Collected data entries:

****************

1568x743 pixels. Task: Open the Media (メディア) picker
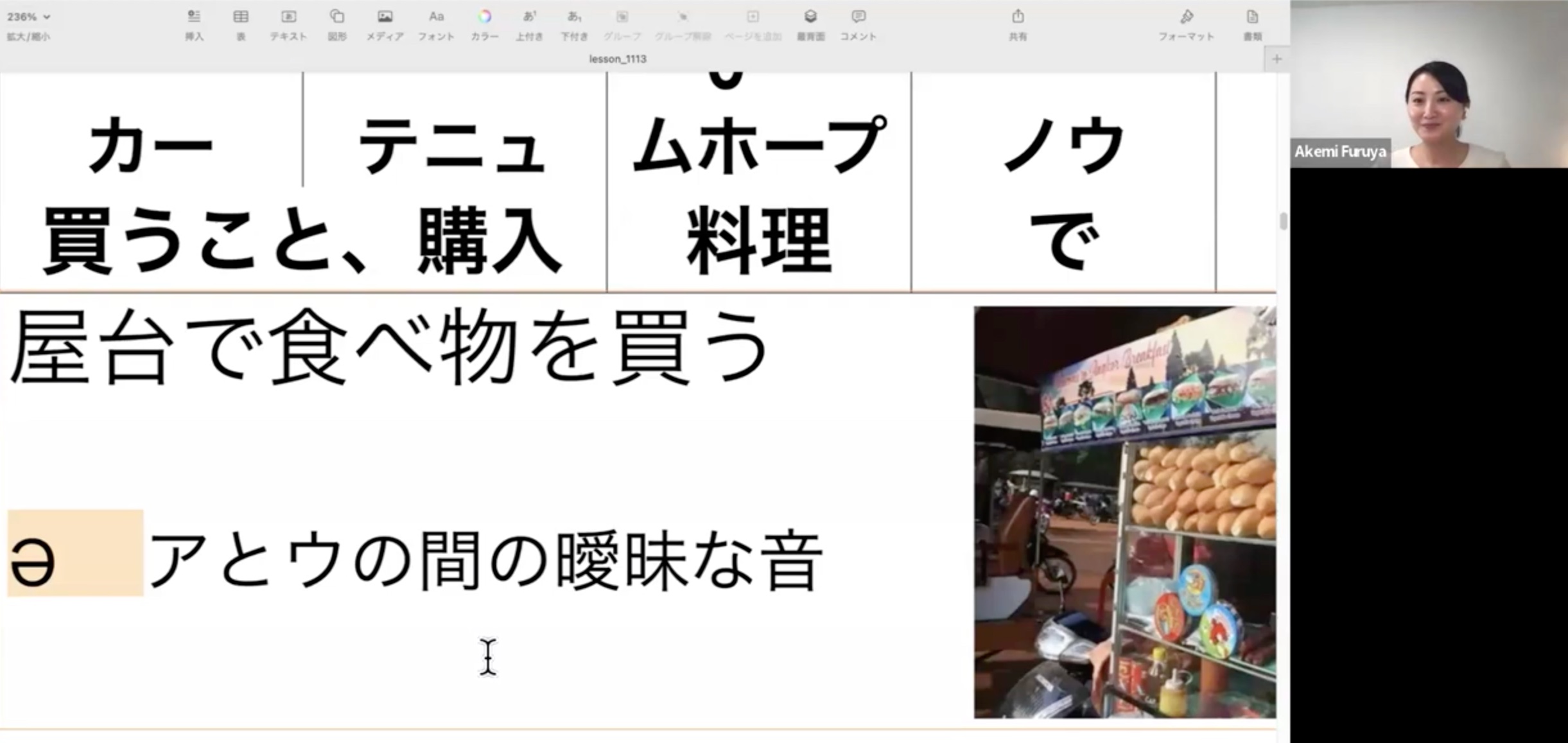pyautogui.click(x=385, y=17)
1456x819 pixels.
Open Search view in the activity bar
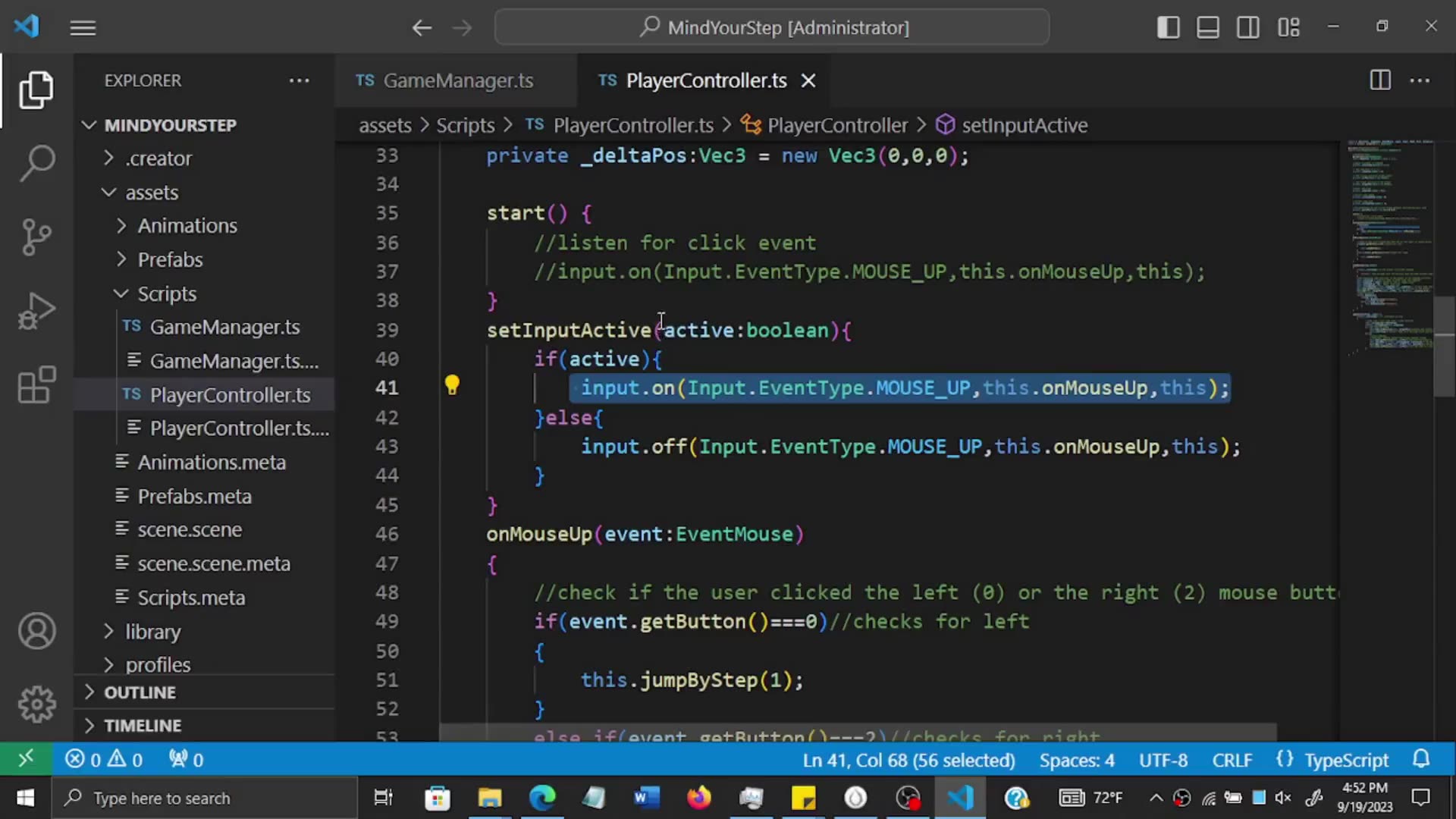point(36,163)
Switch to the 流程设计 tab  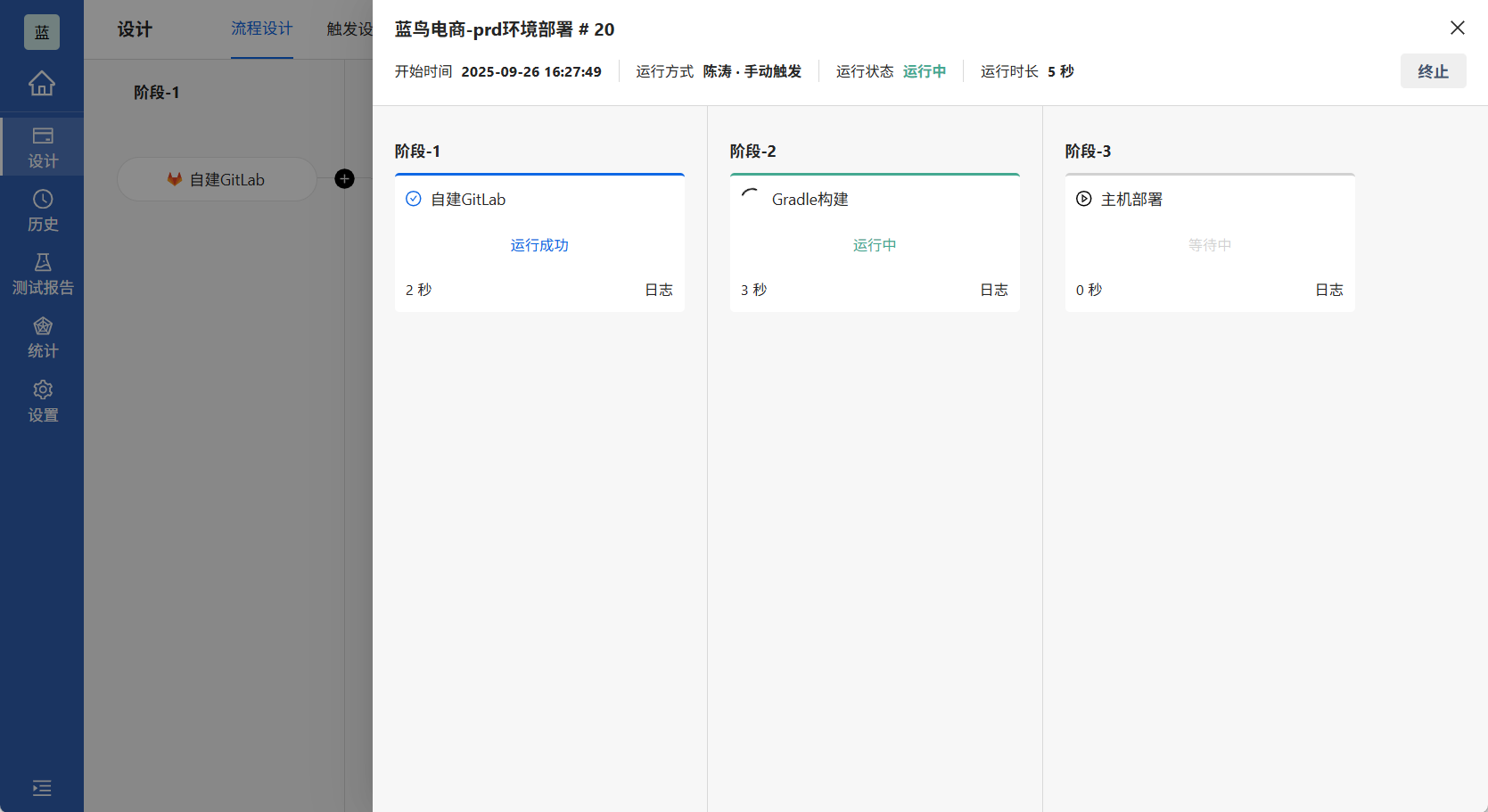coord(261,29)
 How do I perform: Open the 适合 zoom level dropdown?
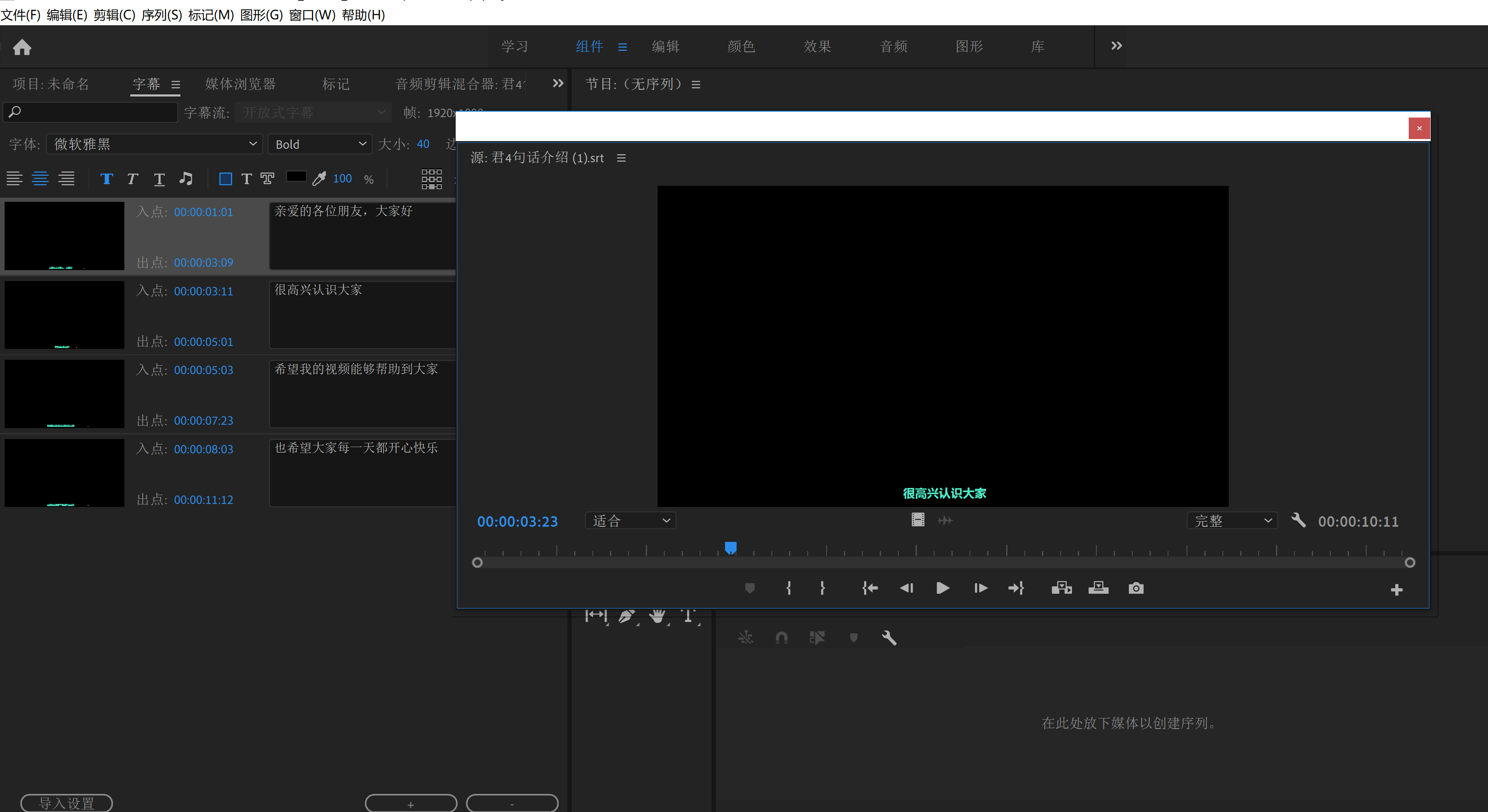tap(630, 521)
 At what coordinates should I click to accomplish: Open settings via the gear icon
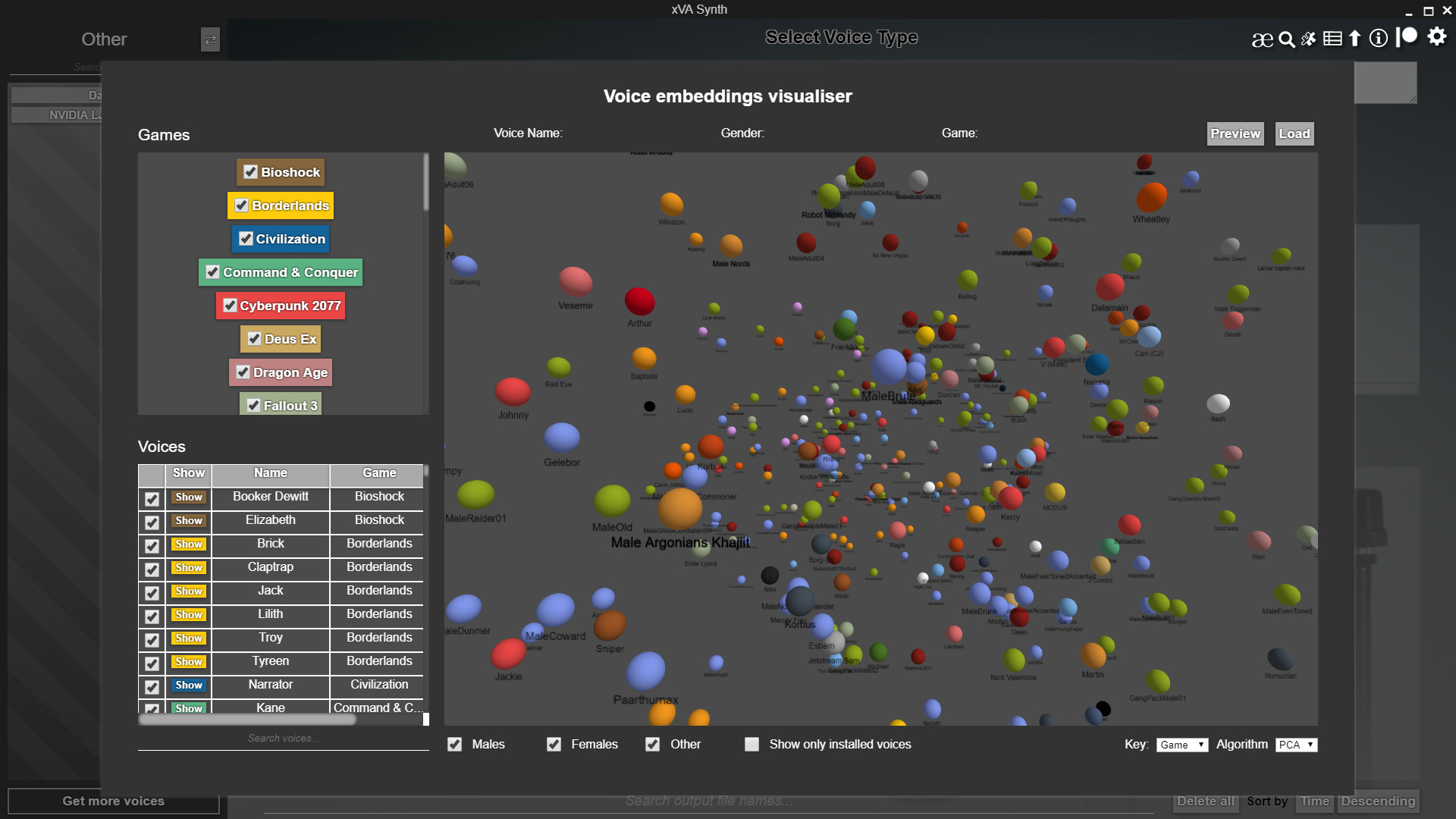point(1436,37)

****************

◆ Requirement:
Only the lines from the one containing "At what coordinates" through the last line of the data may appear in the answer, each given again exactly and with pictures left out.

◆ Result of the exercise:
 At what coordinates should I click to accomplish: Open settings via the gear icon
point(1436,37)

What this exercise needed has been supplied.